=== Brief ===
Print the lines that run from the line with "The width and height of the screenshot is (921, 553)." to the line with "Tap the flight", keeping both end lines, exactly as they appear in the entries below, and nothing else.

[Stored data]
⟨

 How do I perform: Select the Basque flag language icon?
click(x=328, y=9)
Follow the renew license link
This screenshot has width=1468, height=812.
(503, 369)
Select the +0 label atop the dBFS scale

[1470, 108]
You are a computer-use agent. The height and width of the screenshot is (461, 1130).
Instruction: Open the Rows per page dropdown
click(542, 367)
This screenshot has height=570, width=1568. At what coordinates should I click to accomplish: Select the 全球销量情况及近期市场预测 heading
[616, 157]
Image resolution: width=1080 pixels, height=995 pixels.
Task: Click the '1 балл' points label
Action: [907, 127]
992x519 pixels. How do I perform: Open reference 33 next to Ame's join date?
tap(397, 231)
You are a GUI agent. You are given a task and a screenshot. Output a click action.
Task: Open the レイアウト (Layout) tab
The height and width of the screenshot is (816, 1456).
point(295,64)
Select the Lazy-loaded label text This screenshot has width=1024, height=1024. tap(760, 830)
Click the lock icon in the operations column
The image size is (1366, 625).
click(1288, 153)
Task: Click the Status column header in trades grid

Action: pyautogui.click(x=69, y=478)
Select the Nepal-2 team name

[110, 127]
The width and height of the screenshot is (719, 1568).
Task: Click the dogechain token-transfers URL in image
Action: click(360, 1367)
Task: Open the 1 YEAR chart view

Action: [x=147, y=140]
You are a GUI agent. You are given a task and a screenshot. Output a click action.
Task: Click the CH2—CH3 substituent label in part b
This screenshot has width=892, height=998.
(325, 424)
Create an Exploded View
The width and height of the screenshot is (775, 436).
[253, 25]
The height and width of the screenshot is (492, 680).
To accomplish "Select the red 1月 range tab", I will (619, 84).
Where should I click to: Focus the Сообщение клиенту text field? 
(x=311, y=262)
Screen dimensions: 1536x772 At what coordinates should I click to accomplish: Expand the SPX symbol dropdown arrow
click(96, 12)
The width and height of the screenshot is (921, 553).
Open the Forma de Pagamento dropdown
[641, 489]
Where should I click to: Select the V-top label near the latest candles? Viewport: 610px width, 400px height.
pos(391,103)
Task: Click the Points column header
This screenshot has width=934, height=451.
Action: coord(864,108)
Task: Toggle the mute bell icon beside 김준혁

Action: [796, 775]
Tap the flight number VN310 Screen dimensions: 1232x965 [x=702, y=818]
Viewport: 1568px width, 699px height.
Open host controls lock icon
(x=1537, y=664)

⟩

=== Response box ===
The width and height of the screenshot is (921, 553).
Open the Forma de Pagamento dropdown
[641, 489]
Where should I click to: Select the V-top label near the latest candles? Viewport: 610px width, 400px height.
pos(391,103)
Task: Click the Points column header
This screenshot has width=934, height=451.
Action: coord(864,108)
Task: Toggle the mute bell icon beside 김준혁

Action: [796, 775]
Tap the flight number VN310 Screen dimensions: 1232x965 [x=702, y=818]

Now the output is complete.